New Flash Attention Error

Question

New Flash Attention Error

BBC-Esq opened this issue 3 months ago · comments

Trying to test Microsoft's Orca2 model based on Llama2, running in "int8," but I received this error that I've never seen before:

https://huggingface.co/microsoft/Orca-2-7b

    generator = ctranslate2.Generator(model_dir, device="cuda", compute_type="int8", flash_attention=True, intra_threads=intra_threads)
                ^^^^^^^^^^^^^^^^^^^^^^^^^^^^^^^^^^^^^^^^^^^^^^^^^^^^^^^^^^^^^^^^^^^^^^^^^^^^^^^^^^^^^^^^^^^^^^^^^^^^^^^^^^^^^^^^^^^^^^^
RuntimeError: FlashAttention only support fp16 and bf16 data type

Never encountered this error before despite running multiple other models converted to "int8"...

Minh-Thuc · Answer 1 · Fri Apr 26 2024 20:21:38 GMT+0800 (China Standard Time)

As mentioned in the error's message, the Flash attention support only float16 or bfloat16 models. The orca-2-7b has the type float32 which is not supported.

BBC-Esq · Answer 2 · Fri Apr 26 2024 20:24:29 GMT+0800 (China Standard Time)

I thought when I converted it from float32 into "int8" that it changed the quantization though...I'm not understanding the distinction...

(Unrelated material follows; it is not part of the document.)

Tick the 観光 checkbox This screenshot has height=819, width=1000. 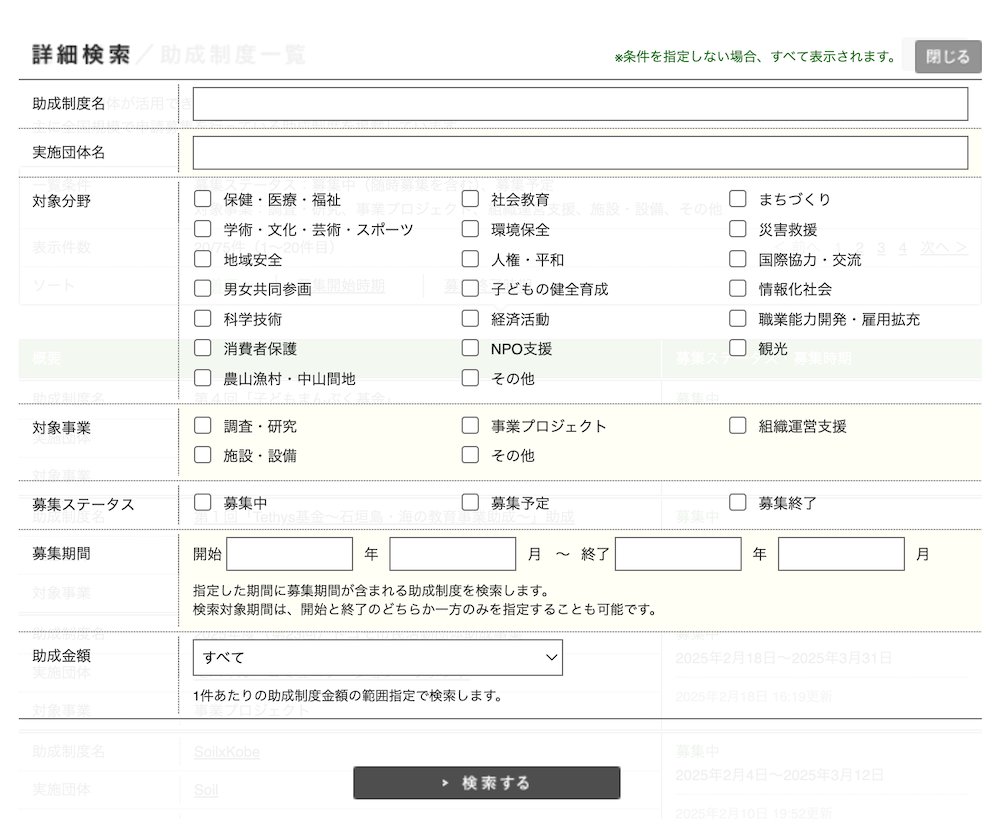point(738,348)
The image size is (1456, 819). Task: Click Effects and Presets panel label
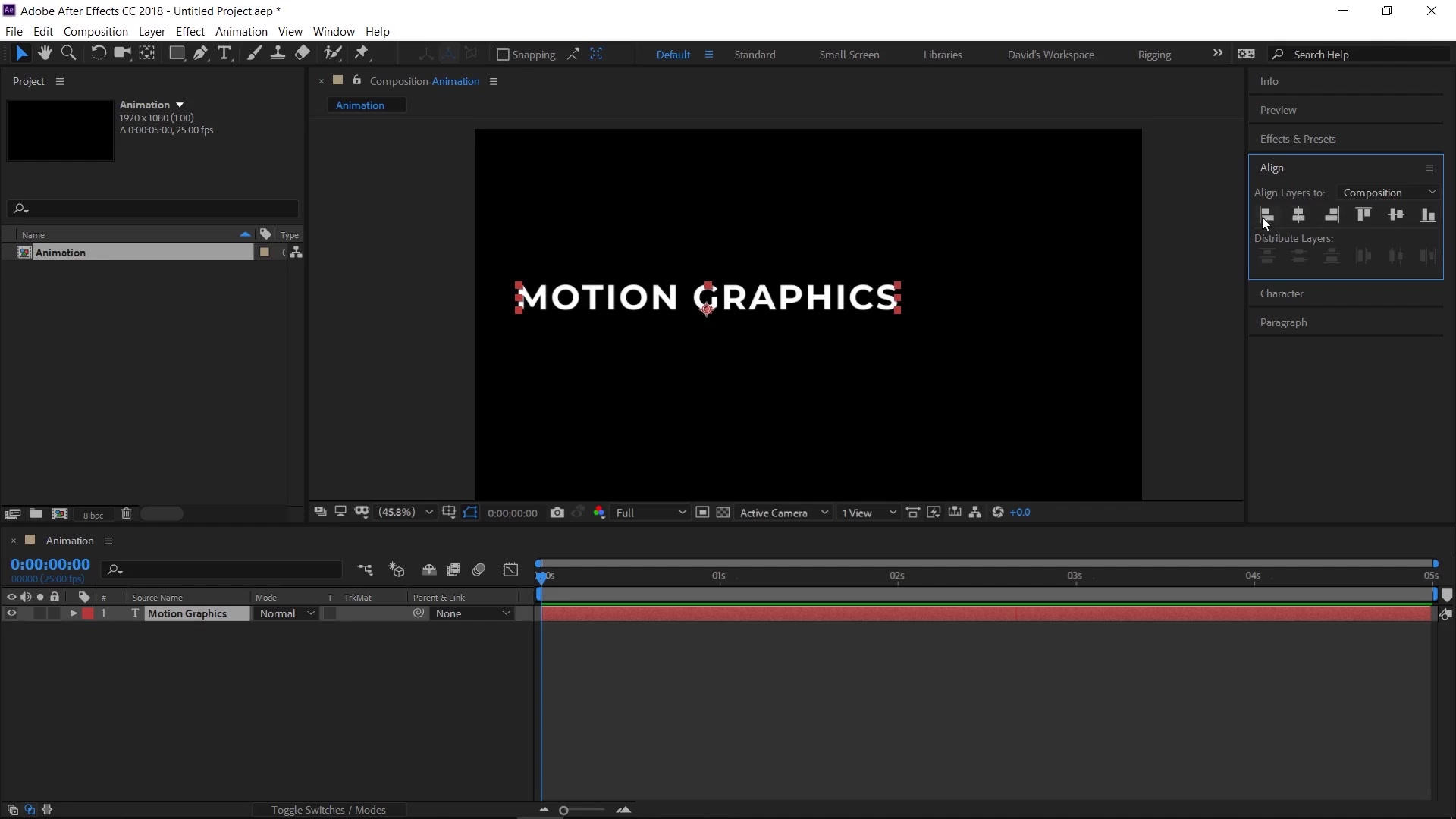[1297, 137]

Vincent Nguyen · Answer 3 · Fri Apr 26 2024 20:27:28 GMT+0800 (China Standard Time)

did you try compute_type=int8_float16 ?

Panos Kanavos · Answer 4 · Fri Apr 26 2024 20:27:44 GMT+0800 (China Standard Time)

During conversion, you have to explicitly set the conversion type to int8_float16

BBC-Esq · Answer 5 · Fri Apr 26 2024 20:32:39 GMT+0800 (China Standard Time)

I will definitely try that...I specifically converted it to "int8," which I thought addressed the float32 thing...will try and test...

Minh-Thuc · Answer 6 · Fri Apr 26 2024 20:37:23 GMT+0800 (China Standard Time)

In fact, in case of quantization model, it only helps us reduce the type when computing at linear layer (weight int8, scale float32, input float32 -> output float32). Otherwise at the flash attention layer, it requires the type of queries/keys/values (outputs of linear layers) passed in have to be float16 or blfoat16. It does not have any relationship with the quantization mentioned above.

BBC-Esq · Answer 7 · Fri Apr 26 2024 20:41:14 GMT+0800 (China Standard Time)

I see, so there's no point in trying int8_float16 since, if I understand correctly, the "quantization" into ctranslate2 format wouldn't affect the layers pertinent to flash attention...those, apparently, remain in float32, which is incompatible with flash attention.

BTW, I'd love to learn about model architectures so I could actually understand the words you just said...did you get my message with links where I asked about a good starting point?

BBC-Esq · Answer 8 · Fri Apr 26 2024 20:42:12 GMT+0800 (China Standard Time)

Asked and answered...closing this issue but please let me know regarding resources to start learning about LLM architectures so I can create a converter.